_What is required:_ Could you set down exactly the lines of the data below, starting at the one that holds "How do I perform: Click" and ending at the one that holds "You are a computer-use agent. Viewport: 716px", both included, and only those?

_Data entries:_

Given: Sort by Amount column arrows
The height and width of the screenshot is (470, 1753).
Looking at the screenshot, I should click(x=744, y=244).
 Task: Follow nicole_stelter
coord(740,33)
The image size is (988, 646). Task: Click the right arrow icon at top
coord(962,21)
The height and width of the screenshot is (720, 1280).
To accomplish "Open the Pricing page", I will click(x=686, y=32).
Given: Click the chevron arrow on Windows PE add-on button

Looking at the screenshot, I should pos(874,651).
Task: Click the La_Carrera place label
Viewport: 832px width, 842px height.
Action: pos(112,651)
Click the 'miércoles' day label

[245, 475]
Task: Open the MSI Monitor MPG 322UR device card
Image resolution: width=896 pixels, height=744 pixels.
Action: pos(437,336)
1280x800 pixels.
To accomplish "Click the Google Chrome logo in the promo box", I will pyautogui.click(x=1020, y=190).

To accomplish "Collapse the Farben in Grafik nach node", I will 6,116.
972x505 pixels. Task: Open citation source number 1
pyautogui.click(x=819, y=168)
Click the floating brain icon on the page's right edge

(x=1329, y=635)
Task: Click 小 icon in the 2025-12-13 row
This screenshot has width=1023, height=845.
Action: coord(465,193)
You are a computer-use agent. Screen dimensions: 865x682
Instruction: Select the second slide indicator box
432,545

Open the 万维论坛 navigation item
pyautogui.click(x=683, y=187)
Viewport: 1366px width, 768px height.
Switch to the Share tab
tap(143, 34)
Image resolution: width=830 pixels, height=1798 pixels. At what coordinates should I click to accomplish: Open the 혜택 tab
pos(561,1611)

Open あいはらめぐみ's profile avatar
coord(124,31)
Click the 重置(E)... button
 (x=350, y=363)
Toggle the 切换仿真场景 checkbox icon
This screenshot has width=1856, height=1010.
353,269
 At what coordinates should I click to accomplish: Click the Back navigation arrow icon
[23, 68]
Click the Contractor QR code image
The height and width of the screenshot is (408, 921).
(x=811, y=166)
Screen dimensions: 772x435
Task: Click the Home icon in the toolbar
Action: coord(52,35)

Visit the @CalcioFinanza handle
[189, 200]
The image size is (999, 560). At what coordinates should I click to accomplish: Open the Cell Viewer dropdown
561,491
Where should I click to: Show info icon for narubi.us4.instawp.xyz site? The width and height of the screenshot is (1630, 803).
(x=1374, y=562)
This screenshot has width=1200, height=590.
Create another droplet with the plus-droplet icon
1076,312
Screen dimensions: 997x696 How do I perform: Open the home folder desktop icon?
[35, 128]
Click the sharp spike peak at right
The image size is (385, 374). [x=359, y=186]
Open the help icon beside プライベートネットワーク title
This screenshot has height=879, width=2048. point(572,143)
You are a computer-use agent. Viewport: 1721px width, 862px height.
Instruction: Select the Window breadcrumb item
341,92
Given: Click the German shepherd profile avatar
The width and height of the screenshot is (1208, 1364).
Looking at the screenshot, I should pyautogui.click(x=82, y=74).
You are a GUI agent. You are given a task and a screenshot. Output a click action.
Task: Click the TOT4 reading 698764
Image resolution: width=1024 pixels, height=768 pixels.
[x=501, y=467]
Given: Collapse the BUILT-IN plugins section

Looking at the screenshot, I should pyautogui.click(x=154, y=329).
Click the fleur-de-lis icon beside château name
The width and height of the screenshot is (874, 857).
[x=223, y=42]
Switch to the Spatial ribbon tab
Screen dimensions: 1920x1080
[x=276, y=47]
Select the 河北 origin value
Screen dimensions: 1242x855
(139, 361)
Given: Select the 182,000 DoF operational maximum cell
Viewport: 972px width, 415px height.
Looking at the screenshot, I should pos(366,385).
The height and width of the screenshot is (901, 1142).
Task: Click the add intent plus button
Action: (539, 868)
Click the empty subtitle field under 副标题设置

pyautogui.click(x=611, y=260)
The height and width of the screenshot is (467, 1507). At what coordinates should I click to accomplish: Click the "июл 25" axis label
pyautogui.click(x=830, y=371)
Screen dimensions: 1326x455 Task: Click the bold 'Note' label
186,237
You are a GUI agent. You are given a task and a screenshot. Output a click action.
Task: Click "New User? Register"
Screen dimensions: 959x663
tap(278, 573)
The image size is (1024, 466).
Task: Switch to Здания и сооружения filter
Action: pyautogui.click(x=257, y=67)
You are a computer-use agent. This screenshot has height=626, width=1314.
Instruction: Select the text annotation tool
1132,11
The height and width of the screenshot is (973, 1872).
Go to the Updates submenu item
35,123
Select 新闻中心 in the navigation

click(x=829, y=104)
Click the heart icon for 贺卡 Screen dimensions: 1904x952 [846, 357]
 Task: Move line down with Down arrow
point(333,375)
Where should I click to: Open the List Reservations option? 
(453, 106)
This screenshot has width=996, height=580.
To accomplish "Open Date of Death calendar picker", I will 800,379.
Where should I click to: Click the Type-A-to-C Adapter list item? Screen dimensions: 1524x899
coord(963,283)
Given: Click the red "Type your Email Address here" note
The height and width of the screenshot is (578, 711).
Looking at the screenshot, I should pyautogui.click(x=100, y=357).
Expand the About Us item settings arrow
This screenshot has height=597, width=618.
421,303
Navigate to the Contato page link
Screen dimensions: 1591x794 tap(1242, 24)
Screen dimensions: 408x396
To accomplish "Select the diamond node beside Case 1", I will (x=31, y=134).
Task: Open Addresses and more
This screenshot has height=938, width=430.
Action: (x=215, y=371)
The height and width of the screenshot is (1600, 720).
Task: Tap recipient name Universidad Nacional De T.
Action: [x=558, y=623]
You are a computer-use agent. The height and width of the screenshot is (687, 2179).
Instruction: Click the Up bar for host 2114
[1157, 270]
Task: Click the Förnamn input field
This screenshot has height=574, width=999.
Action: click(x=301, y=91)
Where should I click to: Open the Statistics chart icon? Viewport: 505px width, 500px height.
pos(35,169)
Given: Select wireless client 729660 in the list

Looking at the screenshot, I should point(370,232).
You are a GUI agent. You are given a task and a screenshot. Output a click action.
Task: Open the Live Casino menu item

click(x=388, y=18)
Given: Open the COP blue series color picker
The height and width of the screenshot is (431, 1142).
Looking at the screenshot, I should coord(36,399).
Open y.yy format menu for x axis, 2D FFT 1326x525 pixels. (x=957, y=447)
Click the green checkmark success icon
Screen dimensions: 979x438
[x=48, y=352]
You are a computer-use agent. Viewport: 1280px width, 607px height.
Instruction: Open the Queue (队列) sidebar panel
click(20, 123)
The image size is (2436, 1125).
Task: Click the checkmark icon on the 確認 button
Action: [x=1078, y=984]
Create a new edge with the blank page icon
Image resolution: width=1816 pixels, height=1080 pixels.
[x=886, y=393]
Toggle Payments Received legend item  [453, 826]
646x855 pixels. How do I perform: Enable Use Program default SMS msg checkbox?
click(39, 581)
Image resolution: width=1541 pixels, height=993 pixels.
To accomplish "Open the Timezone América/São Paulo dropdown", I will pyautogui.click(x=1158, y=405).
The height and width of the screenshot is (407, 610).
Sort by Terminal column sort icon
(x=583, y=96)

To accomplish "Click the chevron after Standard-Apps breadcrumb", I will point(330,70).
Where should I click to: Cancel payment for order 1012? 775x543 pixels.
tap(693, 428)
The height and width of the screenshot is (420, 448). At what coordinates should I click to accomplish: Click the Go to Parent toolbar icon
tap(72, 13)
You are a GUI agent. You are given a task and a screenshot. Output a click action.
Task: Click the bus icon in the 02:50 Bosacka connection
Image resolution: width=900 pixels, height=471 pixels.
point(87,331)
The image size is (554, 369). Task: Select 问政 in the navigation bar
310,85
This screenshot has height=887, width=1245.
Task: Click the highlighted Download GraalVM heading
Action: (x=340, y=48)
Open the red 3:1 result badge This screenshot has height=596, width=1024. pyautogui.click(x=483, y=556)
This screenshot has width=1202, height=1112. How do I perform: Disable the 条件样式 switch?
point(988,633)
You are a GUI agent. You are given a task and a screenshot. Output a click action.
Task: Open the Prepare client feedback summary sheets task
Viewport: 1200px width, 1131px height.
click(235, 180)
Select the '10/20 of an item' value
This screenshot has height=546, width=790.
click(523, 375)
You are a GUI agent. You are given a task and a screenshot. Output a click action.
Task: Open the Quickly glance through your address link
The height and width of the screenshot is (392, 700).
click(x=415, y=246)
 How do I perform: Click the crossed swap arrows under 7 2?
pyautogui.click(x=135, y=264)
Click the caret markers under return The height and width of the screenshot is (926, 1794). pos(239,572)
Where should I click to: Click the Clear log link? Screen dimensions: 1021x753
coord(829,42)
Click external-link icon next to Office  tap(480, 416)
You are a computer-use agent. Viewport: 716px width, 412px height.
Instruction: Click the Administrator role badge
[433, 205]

_Answer to this exercise:_
 How do I perform: Click the crossed swap arrows under 7 2?
pyautogui.click(x=135, y=264)
Click the caret markers under return The height and width of the screenshot is (926, 1794). pos(239,572)
Where should I click to: Click the Clear log link? Screen dimensions: 1021x753
coord(829,42)
Click external-link icon next to Office  tap(480, 416)
You are a computer-use agent. Viewport: 716px width, 412px height.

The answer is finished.